CPUC cases are known as “proceedings.” Even though almost all CPUC proceedings involve things arcane and highly technical, the exit fee debate is perhaps the most difficult to explain but may have one of the biggest effects on the long-term ability of SDG&E and the state’s two other major energy companies to maintain their regional monopolies.

Cities across California, including San Diego, want to begin buying power from someone other than their local power companies. They want to form what’s known as a community choice aggregator, or CCA. San Diego is looking to form one as part of its anti-climate change policies; the city wants to buy 100 percent renewable energy, while SDG&E wants to keep selling gas-fired power. If the city formed a CCA, people living within city limits would automatically be enrolled and would be buying electricity from the city, not SDG&E.

The catch is that SDG&E has already signed long-term contracts to buy power based on the assumption that its customer base wouldn’t change that much. The CPUC actually mandates some of these long-term contracts. In other words, both the CPUC and SDG&E bet that the company’s monopoly would remain intact.

But what if it doesn’t? What if half the company’s customers go somewhere else, like to a city CCA? The law tries to financially protects SDG&E from this sort of shift. So, the company charges departing customers “exit fees” to reimburse it for that already-purchased power.

The problem is nobody can agree on how to calculate those fees. If the fees are too low, SDG&E won’t be able to cover the deals it made and may simply shift all those costs over to people who don’t have access to a CCA, which in San Diego may end up being people living outside of the county’s environmentally progressive coastal cities.

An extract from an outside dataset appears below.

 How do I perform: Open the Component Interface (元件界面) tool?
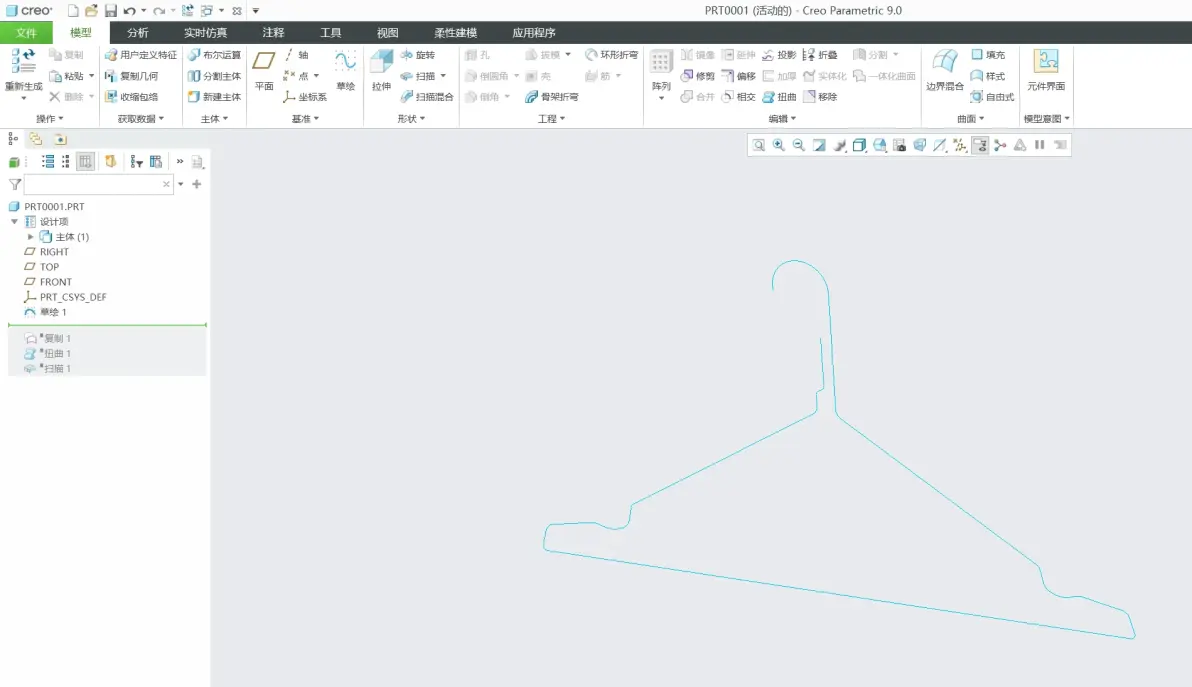pos(1046,70)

If the fees are too high, though, it won’t make sense for the city to form a CCA, because customers will be paying for the power the city buys plus the power SDG&E already bought – a potentially burdensomely high rate that would undermine a key element of the environmental movement in California right now.

A lobbying arm of Sempra Energy has urged the city not to make a CCA decision until the CPUC figures out how to set the exit fees.

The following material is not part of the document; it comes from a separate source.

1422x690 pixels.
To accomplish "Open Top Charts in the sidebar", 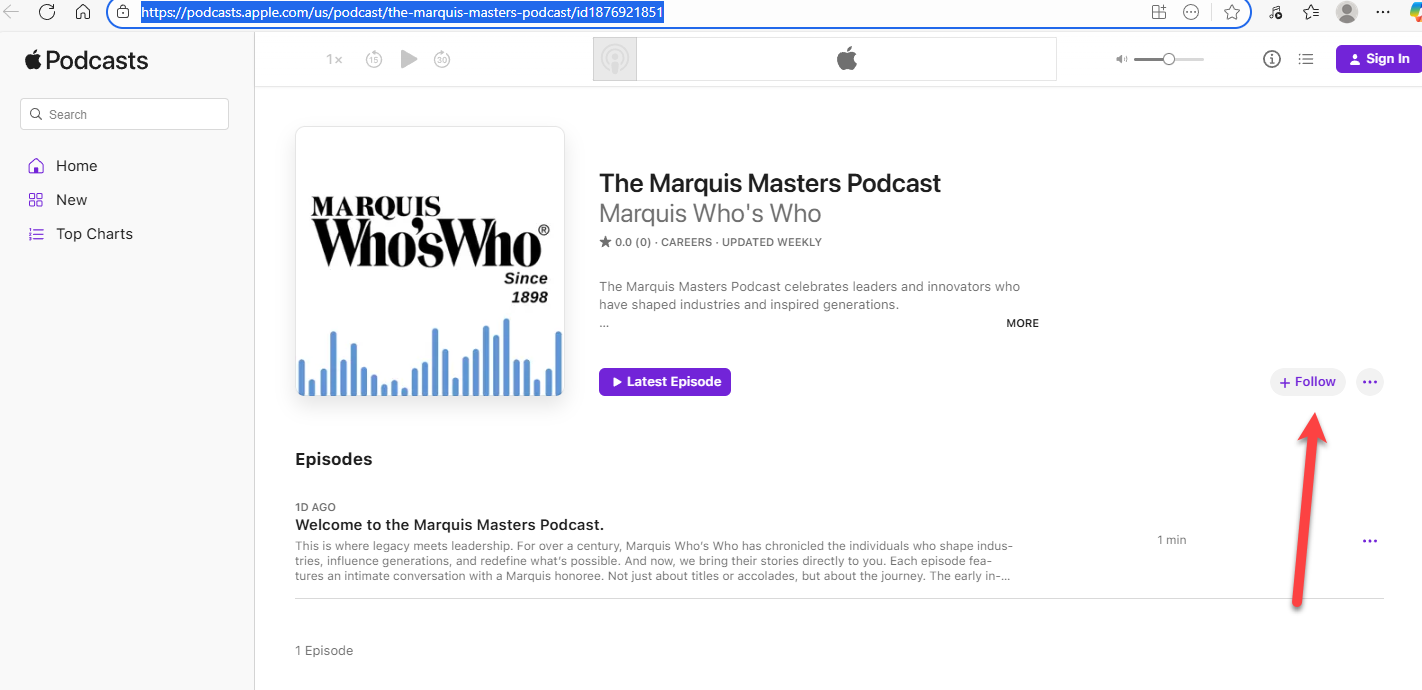I will coord(94,234).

The Pipeline Safety and Reliability Project

SDG&E wants to build a new 36-inch pipeline to replace an aging 16-inch pipeline that brings gas into the county. The company believes the project would increase the safety and reliability of the region’s natural gas system.

The basic arguments for the project are that regulations meant to prevent pipeline explosions require the 16-inch line to be tested. But those tests alone will cost $120 million. If the tests find major problems, those costs will only increase. SDG&E says it makes more sense to just build a new line and, while it’s at it, make that new line bigger.

Opponents wonder why it makes sense to build a bigger line if the company isn’t sure that the old line is unsafe, and with demand for natural gas likely to wane in California in coming years.

The $600 million project has divided the state’s ratepayer advocate groups and also stoked fears and theories about SDG&E’s true motives.

The 2019 General Rate Case

SDG&E is also asking the CPUC to allow the company to raise rates so it can collect $218 million more from gas and electricity customers in 2019 than it expects to collect in 2018.

That would translate to about a $14 increase in the typical residential customer’s bill, about $6 from electrical customers and about $8 from gas customers.

SDG&E COO Caroline Winn said the company needs the money to “continue delivering safe and reliable gas and electric service at reasonable rates and enhance the integrity of our system,” while also complying with new state and federal mandates.

Corrections: An earlier version of this post said SDG&E is asking the CPUC to allow it to raise rates in order to collect $700 million more than it expects in 2018. SoCalGas and SDG&E are asking for a combined $700 million in 2019 from the CPUC, but SDG&E’s share of that is only $218 million.

An earlier version of this post also misidentified Caroline Winn. She is SDG&E’s COO.